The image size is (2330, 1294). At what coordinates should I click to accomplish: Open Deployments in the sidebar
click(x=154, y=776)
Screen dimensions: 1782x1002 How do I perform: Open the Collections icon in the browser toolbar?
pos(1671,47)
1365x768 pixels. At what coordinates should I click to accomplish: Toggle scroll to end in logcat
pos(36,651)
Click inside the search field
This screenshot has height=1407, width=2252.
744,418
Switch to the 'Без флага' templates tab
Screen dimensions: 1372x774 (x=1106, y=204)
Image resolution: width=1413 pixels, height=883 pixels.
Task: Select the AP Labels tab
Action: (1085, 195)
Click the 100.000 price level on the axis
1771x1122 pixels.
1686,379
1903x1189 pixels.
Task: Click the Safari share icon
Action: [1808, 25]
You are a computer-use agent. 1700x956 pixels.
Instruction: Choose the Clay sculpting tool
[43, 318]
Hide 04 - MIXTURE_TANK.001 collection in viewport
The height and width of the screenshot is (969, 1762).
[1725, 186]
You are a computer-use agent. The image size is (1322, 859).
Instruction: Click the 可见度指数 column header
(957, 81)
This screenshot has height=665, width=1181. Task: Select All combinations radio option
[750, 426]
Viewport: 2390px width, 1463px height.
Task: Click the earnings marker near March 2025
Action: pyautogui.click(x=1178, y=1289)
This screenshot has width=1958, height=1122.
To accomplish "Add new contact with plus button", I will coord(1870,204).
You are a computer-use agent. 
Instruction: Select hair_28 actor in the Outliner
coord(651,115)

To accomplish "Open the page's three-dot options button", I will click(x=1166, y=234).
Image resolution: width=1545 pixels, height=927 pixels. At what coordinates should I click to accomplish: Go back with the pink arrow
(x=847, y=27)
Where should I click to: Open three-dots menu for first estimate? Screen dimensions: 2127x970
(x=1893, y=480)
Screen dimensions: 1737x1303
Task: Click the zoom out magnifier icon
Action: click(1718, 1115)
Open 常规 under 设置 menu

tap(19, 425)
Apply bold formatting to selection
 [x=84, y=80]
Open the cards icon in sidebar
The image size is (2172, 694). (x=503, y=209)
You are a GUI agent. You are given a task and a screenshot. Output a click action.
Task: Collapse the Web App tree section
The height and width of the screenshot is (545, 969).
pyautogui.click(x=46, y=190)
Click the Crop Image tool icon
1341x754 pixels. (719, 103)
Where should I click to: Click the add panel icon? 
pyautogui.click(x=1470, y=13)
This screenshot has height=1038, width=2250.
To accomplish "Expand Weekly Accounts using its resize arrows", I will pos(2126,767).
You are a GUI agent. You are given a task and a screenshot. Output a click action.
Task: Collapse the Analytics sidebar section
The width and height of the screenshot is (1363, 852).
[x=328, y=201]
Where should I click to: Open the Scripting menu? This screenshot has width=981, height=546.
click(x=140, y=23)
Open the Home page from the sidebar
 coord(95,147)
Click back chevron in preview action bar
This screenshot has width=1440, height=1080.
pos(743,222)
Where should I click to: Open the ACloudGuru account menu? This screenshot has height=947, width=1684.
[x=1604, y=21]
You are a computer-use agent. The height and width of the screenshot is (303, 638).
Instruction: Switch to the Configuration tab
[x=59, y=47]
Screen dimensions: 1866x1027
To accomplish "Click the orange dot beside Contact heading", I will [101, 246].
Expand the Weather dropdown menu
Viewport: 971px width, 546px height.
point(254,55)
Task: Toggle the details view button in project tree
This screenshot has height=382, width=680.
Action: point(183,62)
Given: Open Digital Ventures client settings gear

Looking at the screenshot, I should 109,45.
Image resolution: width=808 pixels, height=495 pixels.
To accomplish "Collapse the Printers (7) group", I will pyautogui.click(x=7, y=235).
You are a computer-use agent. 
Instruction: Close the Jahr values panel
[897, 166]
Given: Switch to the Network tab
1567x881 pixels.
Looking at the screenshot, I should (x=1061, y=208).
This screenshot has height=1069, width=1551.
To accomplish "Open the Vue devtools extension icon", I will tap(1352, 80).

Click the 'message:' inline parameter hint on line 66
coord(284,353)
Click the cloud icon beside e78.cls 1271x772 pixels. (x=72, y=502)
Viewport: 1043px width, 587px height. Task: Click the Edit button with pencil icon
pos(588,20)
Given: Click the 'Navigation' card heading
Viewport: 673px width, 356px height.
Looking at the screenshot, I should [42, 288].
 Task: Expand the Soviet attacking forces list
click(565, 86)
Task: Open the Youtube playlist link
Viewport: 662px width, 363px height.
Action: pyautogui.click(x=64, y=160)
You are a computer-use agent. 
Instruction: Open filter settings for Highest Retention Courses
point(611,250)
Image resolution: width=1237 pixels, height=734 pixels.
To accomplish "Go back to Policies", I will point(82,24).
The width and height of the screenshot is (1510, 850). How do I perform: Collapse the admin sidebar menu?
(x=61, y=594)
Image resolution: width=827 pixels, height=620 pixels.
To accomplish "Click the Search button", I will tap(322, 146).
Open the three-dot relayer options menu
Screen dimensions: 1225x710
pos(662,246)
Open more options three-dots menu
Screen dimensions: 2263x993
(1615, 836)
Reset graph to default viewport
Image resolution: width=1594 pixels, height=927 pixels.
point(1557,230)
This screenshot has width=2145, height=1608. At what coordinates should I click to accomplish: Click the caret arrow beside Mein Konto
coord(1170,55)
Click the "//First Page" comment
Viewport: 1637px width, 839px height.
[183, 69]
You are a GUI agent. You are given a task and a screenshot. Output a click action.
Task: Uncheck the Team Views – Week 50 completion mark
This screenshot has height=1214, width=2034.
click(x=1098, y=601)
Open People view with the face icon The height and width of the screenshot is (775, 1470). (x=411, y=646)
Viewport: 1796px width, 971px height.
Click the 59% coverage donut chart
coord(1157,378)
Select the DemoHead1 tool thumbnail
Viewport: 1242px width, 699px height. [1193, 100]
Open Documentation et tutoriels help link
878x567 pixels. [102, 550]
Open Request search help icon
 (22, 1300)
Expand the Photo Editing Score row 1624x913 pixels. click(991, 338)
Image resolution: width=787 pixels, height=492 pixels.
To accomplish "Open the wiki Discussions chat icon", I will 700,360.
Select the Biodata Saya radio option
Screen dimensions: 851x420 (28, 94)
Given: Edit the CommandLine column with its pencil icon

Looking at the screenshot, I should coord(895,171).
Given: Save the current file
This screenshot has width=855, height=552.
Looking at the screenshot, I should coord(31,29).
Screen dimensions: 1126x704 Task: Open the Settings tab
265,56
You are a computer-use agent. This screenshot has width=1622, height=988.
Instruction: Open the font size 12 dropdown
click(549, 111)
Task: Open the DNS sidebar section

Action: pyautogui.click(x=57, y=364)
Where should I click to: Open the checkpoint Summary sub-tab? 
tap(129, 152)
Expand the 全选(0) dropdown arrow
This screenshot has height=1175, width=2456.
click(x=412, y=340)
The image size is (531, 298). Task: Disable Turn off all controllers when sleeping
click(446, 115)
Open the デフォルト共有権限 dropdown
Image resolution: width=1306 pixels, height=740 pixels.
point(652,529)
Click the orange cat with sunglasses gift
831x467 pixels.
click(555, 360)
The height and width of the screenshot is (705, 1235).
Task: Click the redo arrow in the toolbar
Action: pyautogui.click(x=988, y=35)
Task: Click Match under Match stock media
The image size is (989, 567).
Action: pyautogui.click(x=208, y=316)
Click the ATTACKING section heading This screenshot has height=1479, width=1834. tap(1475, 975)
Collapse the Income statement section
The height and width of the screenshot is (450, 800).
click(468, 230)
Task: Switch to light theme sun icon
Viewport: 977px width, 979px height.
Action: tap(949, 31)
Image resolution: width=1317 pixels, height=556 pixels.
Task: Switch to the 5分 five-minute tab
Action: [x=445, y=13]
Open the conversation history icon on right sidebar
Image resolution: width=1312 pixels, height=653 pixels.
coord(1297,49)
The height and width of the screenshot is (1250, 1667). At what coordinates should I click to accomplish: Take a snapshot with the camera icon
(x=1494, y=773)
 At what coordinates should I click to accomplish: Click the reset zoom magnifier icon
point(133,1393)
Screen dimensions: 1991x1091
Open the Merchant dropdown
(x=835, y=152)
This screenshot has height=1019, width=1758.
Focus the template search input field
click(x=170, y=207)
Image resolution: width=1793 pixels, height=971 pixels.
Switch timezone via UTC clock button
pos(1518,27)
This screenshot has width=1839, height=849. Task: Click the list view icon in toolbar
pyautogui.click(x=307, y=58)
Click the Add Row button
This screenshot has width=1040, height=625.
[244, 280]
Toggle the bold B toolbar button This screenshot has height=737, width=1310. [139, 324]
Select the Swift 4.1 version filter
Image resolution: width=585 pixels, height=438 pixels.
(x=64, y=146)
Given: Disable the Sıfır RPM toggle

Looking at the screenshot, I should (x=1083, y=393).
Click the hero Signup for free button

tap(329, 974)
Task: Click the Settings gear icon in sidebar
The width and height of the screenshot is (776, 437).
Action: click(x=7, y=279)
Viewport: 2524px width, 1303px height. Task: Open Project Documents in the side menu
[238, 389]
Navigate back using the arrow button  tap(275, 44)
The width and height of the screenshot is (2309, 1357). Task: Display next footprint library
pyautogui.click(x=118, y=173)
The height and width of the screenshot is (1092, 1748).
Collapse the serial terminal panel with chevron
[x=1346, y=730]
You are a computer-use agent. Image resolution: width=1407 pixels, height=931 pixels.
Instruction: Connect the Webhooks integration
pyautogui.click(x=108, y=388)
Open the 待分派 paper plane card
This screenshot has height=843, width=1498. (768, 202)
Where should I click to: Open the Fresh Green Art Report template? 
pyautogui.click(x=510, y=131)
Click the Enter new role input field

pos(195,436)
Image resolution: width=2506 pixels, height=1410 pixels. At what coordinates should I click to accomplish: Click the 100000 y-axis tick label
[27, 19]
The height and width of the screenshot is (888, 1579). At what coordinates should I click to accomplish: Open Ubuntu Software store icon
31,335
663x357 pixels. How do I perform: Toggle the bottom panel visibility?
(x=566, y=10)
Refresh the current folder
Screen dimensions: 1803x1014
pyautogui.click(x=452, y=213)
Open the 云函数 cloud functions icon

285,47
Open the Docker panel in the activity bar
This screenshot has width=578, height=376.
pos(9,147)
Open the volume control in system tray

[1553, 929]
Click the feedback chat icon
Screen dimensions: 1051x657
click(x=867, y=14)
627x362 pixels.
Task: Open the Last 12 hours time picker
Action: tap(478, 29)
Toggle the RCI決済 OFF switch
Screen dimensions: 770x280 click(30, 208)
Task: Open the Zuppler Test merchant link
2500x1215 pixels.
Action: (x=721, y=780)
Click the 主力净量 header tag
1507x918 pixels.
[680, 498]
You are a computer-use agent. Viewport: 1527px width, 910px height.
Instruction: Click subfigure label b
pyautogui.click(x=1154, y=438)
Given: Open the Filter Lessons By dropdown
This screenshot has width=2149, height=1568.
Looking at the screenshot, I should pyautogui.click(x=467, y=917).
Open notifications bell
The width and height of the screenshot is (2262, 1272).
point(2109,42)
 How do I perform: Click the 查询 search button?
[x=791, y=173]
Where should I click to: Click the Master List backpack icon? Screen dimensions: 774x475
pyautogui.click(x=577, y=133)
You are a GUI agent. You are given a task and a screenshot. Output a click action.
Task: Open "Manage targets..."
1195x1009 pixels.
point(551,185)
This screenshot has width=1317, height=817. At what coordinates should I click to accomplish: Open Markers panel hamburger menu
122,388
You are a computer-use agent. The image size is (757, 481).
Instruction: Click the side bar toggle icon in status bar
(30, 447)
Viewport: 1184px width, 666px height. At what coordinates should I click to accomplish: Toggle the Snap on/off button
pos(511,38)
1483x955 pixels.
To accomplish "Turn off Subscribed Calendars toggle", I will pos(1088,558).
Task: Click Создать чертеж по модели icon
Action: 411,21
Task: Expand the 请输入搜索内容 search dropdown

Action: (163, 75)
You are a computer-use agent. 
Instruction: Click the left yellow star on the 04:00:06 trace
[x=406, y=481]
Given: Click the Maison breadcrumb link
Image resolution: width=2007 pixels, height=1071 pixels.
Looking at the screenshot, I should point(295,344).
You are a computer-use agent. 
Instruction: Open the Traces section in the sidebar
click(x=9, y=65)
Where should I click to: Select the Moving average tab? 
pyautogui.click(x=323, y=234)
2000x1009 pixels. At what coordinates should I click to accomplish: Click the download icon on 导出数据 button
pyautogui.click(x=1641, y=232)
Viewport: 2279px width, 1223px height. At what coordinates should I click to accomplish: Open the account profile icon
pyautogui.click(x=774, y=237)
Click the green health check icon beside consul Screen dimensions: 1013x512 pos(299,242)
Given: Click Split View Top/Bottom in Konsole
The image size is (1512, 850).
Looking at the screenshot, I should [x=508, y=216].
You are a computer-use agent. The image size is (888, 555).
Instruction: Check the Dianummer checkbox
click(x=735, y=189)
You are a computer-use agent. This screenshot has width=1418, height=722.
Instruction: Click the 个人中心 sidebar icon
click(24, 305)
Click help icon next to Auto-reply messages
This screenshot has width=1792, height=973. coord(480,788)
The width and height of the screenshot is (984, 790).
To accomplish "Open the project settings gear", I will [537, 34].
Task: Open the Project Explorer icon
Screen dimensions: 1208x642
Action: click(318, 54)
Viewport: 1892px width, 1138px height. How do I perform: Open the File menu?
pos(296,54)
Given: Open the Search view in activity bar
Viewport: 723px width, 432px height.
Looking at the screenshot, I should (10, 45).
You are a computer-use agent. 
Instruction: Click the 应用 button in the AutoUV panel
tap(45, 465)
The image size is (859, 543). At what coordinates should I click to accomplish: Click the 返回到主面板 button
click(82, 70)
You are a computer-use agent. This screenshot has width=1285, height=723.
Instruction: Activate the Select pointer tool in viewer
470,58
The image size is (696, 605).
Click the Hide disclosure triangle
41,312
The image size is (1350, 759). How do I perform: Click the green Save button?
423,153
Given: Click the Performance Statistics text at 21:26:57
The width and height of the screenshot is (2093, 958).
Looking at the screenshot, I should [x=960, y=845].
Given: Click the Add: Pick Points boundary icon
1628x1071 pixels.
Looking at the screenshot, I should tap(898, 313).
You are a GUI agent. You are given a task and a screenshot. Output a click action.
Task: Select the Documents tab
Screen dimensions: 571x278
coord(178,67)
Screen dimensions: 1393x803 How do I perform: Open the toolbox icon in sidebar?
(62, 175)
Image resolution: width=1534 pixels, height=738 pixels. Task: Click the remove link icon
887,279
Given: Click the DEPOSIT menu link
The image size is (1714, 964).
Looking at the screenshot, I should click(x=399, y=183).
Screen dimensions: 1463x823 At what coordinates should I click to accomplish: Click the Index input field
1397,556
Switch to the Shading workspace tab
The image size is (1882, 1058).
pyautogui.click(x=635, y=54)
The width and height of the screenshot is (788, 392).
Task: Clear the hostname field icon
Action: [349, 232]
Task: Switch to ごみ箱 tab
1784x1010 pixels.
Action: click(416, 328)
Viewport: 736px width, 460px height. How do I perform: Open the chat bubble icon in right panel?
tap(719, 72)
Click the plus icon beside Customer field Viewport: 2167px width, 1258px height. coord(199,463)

-- -- --

» Task prompt: Find the lines in the data that hold the word "using". Reply with how many there are and nothing more.

» Answer section: 2